Na noite de sábado (31) o Auditório Simón Bolívar, no Memorial da América Latina, em São Paulo, será tomado pela música erudita. É quando sobe ao palco a Camerata Madeiras Dedilhadas da UFMS, um dos principais conjuntos instrumentais em atividade em Mato Grosso do Sul, que há mais de uma década reafirma sua proposta: reinventar o erudito a partir da matéria-prima tradicional brasileira — o violão e os sopros de banda. A entrada do show é gratuita, mas os ingressos devem ser adquiridos pelo sympla. A apresentação do concerto Pérolas do Pantanal será às 20h30.
Fundada em 2013 como fruto da pesquisa e extensão da Universidade Federal de Mato Grosso do Sul, a Camerata tem em sua essência a inquietação criativa do regente e violinista Marcelo Fernandes, que conduz o grupo com a mesma precisão com que esculpe melodias. Ele conta que o impacto do conjunto no público nasce, em grande parte, da presença do violão: “você tem violão no sertanejo, no rock’n’roll, no pop, no MPB, no choro, no samba… Quando trazemos o violão para o universo da música clássica, é como se abríssemos uma janela para esse repertório, trazendo junto o engajamento popular. É um instrumento que circula entre todos esses mundos”.

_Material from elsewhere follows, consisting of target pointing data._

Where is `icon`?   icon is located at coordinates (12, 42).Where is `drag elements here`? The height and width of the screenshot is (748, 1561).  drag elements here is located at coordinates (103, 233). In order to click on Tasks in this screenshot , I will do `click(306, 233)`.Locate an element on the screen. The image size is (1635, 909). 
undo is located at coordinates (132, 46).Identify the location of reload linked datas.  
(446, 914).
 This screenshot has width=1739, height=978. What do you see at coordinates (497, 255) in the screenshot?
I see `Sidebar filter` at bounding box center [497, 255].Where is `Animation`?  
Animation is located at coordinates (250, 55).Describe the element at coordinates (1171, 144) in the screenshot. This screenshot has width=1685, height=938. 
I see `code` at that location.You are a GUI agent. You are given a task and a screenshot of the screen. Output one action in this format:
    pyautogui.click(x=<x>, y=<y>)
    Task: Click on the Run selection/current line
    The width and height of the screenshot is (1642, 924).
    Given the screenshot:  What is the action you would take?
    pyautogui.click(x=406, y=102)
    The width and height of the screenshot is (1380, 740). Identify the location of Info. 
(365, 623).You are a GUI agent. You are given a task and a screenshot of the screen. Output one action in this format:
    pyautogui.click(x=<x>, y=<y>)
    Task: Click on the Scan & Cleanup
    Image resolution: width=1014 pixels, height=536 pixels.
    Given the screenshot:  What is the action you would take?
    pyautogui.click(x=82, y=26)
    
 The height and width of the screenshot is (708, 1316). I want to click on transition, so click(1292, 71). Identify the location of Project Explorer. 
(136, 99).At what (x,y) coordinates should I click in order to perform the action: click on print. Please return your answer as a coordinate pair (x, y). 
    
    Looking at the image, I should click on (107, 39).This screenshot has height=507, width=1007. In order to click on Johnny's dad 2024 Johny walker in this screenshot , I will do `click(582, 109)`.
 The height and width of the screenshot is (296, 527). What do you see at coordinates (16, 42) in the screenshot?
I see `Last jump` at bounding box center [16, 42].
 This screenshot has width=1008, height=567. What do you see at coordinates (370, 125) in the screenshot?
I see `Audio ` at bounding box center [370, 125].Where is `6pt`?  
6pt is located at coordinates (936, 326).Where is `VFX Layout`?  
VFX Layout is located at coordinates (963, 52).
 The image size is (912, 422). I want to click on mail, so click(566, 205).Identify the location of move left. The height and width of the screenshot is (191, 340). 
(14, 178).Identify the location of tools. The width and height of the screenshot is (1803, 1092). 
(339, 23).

Mas a Camerata não se limita ao popular nem ao tradicional. Seu diferencial está na união de violões com diferentes afinações — em quarta, quinta acima, uma oitava abaixo — e instrumentos de sopro como flauta e clarinete, formando uma textura sonora inédita no cenário da música de câmara. “A gente tem que pensar que flauta e clarinete são instrumentos tradicionais do Brasil também. Então o conjunto é muito ‘brazuca’, no sentido de ter o DNA da música brasileira mesmo tocando música clássica”, pontua Marcelo.
Orquestra indígena
Neste concerto especial, a Camerata recebe ainda um reforço simbólico e sonoro que amplifica sua proposta de brasilidade: a Orquestra Indígena. A participação do grupo indígena reforça o diálogo entre mundos que o projeto já propõe — não só entre o erudito e o popular, mas entre a tradição oral dos povos originários e as partituras acadêmicas.
O repertório apresentado em São Paulo vai transitar de Villa-Lobos, José Maurício Nunes Garcia, Concerto em Sol Maior para flauta de Pergolesi e incluirá a declamação da poesia “Desencanto” de Manuel Bandeira por Geraldo Vicente Martins. É uma espécie de síntese do que é a Camerata: uma busca por novas camadas de significado para o erudito, sem perder a essência sul-mato-grossense.
A expectativa para esse concerto é especial. “O palco do Simón Bolívar é emblemático. Já recebeu Chico Buarque, Paco de Lucía e Mercedes Sosa. Estar lá, saindo de Campo Grande, com um projeto inusitado como o nosso, é um feito. A gente espera que o público, acostumado com grandes concertos, tenha uma experiência nova, única, ao ouvir a gente”, compartilha Marcelo.
Ao longo de sua trajetória, o grupo não apenas interpretou, mas também inspirou a criação de obras originais. Compositores como Rodrigo Faleiros, Marcos Pablo Dalmácio e o próprio Fernandes compuseram especialmente para a formação. “É um conjunto que tem trajetória e repertório, e que tem feito história aqui no Estado. Estamos criando música erudita aqui em Mato Grosso do Sul”, reforça o regente.
No concerto “Pérolas do Pantanal”, a Camerata Madeiras Dedilhadas mostra que inovação não é sinônimo de ruptura — mas de reencontro. Com um Brasil inteiro nas cordas e nos sopros, o conjunto transforma a tradição em presente e projeta Mato Grosso do Sul em direção a plateias que, mais do que escutar, serão convidadas a sentir.